Why is @BarackObama constantly issuing executive orders that are major power grabs of authority? This is the latest
— Donald J. Trump (@realDonaldTrump) 10 luglio 2012
http://t.co/4IVBckTE
Nell'ordinamento statunitense, l'ordine esecutivo è un provvedimento di efficacia immediata, che quindi non deve passare dal Congresso, ed è firmato dal Presidente degli Stati Uniti e indirizza le politiche esecutive delle agenzie del Governo.

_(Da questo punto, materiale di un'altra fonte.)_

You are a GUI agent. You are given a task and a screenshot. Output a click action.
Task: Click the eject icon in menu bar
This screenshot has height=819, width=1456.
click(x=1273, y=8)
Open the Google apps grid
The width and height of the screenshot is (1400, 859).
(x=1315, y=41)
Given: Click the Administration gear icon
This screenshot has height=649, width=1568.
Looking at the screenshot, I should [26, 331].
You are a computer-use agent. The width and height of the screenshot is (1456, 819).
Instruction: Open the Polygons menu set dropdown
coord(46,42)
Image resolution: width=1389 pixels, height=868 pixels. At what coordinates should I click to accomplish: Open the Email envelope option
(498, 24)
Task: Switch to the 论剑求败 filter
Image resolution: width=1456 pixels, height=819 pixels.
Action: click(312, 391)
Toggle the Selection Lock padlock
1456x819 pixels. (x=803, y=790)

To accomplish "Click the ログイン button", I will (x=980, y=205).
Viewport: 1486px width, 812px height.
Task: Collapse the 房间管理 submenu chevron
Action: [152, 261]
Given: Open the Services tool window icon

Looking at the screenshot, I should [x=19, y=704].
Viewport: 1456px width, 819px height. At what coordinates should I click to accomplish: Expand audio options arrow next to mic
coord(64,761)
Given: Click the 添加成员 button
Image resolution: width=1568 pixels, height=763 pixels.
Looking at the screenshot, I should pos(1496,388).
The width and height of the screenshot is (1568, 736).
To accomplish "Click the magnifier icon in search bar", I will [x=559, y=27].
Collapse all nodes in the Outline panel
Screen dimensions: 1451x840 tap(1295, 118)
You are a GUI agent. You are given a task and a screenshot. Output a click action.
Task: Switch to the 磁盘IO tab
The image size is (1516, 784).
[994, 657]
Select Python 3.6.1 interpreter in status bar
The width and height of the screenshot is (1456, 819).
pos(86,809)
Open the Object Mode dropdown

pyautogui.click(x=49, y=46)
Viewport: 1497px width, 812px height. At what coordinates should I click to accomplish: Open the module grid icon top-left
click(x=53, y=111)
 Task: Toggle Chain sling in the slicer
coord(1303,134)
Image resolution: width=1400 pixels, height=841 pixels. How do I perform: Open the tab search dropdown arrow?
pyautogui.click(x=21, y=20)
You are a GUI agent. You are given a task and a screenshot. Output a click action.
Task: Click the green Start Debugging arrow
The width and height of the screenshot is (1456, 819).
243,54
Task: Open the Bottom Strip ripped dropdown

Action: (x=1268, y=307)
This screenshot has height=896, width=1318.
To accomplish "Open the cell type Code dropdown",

I provvedimenti di Trump fanno 'baccano'
Anche se Trump nei suoi primi 12 giorni da Presidente ha firmato un minor numero di azioni esecutive rispetto a Obama, le sue hanno riguardato diversi ambiti come sanità, immigrazione, petrolio, aborto e commercio e hanno avuto un grande impatto sull'opinione pubblica. Fin dalle prime ore dopo il giuramento, il 45esimo presidente ha iniziato a firmare ordini esecutivi, alcuni dei quali particolarmente controversi, che hanno provocato accese proteste nel Paese e nel resto del mondo: dal provvedimento per la costruzione del muro lungo il confine Usa-Messico al divieto temporaneo di ingresso negli Stati Uniti per i rifugiati provenienti da sette Paesi a maggioranza musulmana; dall'ordine che ristruttura drasticamente il Consiglio di Sicurezza Nazionale all'abrogazione dell'Affordable Care (la riforma sanitaria voluta dal suo predecessore).
I primi ordini esecutivi dell'era Obama si concentrarono, invece, sul divieto dell'uso della tortura durante gli interrogatori dei 'nemici-combattenti', sulla chiusura delle carceri d'oltremare della CIA e sulla chiusura entro un anno di Guantanamo. L'idea di dismettere la prigione aperta sull’isola di Cuba nel 2002, creò talmente tante polemiche che Obama sembrava sostanzialmente orientato a rinunciarvi. E proprio alla scadenza del suo secondo mandato, ha attaccato il Congresso per averne impedito la chiusura, facendo venir meno una delle promesse fatte in prima persona.